_WORK INSTRUCTION_:
Look through the entries below, please, and copy every line with the word "selyemsálak".

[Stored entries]
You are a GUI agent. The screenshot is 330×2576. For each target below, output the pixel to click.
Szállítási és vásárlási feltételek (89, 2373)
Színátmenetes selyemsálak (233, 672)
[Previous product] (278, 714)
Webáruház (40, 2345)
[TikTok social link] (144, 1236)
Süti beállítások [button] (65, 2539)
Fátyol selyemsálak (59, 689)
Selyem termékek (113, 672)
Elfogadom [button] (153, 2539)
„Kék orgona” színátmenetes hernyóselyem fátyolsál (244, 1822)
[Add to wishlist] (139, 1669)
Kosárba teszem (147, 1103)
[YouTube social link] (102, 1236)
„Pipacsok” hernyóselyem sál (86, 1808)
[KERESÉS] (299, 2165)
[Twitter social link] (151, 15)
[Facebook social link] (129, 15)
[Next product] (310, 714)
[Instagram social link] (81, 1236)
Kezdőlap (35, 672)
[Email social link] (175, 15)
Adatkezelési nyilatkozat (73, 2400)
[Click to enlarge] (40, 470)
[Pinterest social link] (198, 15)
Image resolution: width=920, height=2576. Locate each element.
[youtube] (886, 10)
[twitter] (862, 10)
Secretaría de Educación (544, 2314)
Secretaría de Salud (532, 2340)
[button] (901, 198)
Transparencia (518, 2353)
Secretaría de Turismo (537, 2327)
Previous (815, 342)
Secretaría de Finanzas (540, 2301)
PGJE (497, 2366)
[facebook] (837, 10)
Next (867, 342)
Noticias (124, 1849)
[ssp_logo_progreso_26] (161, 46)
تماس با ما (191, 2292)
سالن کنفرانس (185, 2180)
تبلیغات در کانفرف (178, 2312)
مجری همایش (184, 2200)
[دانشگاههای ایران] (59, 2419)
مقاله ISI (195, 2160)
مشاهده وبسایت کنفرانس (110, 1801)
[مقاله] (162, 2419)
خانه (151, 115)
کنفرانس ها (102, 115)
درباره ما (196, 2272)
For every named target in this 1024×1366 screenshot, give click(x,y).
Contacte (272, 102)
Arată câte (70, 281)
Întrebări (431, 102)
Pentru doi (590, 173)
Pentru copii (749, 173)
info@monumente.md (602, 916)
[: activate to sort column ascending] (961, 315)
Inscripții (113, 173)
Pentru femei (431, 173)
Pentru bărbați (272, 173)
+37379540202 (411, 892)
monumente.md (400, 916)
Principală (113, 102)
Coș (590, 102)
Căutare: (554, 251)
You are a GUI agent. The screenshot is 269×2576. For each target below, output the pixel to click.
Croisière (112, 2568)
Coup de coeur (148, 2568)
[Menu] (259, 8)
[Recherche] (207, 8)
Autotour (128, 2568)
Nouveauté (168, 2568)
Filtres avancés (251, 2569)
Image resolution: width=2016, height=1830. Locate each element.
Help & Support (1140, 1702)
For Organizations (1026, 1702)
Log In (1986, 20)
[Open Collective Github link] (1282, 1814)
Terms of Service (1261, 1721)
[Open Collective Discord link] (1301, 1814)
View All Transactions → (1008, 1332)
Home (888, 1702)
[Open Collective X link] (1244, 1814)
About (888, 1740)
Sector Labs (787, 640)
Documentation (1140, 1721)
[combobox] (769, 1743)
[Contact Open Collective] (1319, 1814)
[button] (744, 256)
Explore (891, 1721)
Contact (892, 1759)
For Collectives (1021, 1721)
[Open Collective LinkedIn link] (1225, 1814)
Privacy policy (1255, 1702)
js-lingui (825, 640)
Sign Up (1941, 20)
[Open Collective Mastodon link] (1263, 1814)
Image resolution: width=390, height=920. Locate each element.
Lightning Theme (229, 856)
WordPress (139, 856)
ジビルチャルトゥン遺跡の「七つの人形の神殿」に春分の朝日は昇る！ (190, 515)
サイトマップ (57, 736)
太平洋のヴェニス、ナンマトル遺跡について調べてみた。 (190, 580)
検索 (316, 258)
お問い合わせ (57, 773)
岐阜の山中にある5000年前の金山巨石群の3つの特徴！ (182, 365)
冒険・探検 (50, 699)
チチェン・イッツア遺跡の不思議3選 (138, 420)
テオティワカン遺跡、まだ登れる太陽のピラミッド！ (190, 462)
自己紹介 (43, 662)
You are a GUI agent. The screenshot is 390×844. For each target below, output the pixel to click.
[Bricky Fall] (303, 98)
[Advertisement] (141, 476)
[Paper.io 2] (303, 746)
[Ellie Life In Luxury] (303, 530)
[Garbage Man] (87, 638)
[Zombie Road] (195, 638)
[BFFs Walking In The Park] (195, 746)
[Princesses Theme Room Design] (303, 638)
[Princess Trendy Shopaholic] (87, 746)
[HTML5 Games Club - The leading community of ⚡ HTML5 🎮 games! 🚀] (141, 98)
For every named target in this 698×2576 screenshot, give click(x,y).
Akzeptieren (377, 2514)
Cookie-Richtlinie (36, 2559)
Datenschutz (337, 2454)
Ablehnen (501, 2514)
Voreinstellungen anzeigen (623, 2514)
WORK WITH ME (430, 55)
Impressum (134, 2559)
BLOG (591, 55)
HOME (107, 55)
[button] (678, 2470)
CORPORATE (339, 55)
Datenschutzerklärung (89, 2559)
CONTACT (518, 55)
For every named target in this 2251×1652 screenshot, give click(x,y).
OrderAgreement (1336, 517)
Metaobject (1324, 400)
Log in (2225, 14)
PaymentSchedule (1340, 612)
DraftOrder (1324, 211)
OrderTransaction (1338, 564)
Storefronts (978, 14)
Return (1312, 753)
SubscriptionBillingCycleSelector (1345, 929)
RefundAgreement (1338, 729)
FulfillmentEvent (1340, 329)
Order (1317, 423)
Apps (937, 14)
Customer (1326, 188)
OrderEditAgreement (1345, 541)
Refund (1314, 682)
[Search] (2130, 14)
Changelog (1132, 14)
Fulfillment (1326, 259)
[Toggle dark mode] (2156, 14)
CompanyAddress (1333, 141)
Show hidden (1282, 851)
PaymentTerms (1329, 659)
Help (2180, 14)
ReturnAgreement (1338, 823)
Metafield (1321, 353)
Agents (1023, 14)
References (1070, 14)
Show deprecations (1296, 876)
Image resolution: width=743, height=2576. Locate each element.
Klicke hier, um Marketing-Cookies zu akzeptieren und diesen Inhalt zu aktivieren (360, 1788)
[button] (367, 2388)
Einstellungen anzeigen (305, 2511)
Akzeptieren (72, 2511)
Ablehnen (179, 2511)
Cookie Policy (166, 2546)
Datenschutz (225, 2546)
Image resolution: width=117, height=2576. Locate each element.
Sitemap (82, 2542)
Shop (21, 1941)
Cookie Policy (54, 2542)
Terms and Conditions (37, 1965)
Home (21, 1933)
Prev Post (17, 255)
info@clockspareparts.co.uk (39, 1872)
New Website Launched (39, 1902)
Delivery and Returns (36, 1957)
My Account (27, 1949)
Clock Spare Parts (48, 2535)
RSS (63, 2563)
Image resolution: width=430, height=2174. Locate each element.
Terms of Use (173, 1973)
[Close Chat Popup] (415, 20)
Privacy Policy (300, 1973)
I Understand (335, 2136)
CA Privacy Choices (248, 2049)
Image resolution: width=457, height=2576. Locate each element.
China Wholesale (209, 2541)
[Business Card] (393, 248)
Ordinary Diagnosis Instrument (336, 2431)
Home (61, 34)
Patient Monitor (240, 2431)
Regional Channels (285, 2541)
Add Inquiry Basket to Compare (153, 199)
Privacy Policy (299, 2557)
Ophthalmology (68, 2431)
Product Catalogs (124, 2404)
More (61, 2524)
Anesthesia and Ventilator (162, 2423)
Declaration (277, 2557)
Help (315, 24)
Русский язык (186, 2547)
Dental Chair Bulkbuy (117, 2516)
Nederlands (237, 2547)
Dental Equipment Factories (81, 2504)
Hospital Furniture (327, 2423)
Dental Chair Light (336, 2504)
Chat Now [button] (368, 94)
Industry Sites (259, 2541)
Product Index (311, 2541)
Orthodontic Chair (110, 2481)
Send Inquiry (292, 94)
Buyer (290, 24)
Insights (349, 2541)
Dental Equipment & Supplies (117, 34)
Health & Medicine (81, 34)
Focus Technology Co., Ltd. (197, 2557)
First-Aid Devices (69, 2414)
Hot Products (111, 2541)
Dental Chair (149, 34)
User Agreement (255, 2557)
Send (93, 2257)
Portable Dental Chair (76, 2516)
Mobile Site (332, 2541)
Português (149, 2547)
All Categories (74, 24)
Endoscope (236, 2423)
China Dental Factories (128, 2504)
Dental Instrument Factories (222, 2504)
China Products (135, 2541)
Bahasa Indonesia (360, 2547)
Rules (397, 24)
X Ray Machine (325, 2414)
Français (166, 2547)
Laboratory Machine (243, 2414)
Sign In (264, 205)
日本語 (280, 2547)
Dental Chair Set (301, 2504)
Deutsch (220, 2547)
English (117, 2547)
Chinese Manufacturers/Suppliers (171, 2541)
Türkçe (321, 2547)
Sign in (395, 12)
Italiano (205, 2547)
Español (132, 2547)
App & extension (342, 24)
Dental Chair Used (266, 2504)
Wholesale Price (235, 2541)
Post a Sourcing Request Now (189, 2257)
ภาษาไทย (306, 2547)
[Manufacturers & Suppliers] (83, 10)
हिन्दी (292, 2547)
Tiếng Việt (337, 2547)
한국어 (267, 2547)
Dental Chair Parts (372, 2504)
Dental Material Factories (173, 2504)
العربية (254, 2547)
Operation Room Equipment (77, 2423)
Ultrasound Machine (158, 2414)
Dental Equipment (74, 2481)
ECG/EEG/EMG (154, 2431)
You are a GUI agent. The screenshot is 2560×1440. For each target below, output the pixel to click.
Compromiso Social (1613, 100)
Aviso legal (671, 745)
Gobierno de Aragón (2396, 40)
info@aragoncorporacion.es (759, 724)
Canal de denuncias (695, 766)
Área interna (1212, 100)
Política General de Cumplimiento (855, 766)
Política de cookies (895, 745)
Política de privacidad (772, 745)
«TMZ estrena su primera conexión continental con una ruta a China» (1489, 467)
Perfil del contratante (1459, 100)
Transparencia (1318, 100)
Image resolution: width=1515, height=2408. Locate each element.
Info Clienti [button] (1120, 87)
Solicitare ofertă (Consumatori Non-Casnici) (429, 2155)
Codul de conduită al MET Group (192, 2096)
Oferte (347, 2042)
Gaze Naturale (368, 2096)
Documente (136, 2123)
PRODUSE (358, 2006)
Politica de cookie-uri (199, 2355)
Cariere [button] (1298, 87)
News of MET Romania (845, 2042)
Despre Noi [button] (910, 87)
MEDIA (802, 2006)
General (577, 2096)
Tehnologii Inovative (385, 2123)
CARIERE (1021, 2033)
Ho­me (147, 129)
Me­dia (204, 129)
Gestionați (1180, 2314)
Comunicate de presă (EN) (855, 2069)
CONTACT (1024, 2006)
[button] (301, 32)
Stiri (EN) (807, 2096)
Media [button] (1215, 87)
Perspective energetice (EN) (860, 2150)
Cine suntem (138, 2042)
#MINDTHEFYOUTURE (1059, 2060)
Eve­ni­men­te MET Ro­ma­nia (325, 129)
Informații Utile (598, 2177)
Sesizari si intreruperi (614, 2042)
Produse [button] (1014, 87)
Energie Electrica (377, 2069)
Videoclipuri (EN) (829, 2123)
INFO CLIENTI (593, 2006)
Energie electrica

_THE ANSWER_:
Színátmenetes selyemsálak (233, 672)
Fátyol selyemsálak (59, 689)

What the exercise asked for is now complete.